In one or more embodiments of the invention, the global/intermediate computation result is obtained from a global/intermediate computation using the obtained global/intermediate computation results. In one or more embodiments of the invention, the elements of data sources used to generate the obtained intermediate computation results cannot be obtained using the global computation result.
In Step 504, the global/intermediate computation is sent to a requesting entity.
The method may end following Step 504.
To further clarify aspects of the invention, a non-limiting example is shown in
Consider a system, as illustrated in
Consider a scenario where the client (600) sends a global computation request to data zone A (610) requesting an average of all of the sensor data.
In response to the request, the data zone A (610) instantiates a framework manager (not shown) associated with the request.
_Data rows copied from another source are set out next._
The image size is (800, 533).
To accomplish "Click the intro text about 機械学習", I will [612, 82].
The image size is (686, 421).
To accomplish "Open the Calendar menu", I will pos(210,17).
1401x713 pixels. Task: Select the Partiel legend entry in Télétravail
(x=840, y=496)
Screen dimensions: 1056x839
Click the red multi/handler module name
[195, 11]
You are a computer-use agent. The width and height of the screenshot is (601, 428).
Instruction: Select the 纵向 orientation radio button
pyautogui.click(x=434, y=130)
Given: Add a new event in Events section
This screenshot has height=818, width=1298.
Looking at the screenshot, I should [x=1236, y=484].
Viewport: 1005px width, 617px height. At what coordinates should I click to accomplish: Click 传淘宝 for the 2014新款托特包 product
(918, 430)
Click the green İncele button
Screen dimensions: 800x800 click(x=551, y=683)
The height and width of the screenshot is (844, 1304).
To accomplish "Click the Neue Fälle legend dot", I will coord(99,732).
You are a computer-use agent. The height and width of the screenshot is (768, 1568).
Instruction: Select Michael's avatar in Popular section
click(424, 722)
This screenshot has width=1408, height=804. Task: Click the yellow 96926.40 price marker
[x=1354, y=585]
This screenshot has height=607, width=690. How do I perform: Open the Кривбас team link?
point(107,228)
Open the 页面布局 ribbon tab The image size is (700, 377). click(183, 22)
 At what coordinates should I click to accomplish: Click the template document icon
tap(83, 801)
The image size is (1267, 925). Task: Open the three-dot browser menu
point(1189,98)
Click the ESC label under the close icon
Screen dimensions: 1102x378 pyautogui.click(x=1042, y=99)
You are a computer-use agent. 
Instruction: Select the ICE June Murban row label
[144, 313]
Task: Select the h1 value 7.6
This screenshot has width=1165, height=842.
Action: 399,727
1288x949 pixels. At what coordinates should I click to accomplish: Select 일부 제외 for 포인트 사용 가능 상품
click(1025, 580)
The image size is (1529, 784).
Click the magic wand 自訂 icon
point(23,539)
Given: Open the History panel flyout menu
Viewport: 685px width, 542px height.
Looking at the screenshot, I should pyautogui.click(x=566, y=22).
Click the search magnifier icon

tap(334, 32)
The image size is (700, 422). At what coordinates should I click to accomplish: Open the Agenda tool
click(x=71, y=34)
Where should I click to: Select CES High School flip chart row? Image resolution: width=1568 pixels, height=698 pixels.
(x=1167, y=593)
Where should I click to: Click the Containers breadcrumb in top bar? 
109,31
The framework manager, in turn, instantiates a global average (612) of the sensor data in data zones A-C as a global computation. To facilitate the execution of the global computation, the framework manager instantiates a local intermediate calculation (614) to obtain a sum and count of the sensor data in data zone A (610). Additionally, the framework manager instantiates remote intermediate computation managers (616) for data zones B and C, respectively, because each of data zones B and C include sensor data.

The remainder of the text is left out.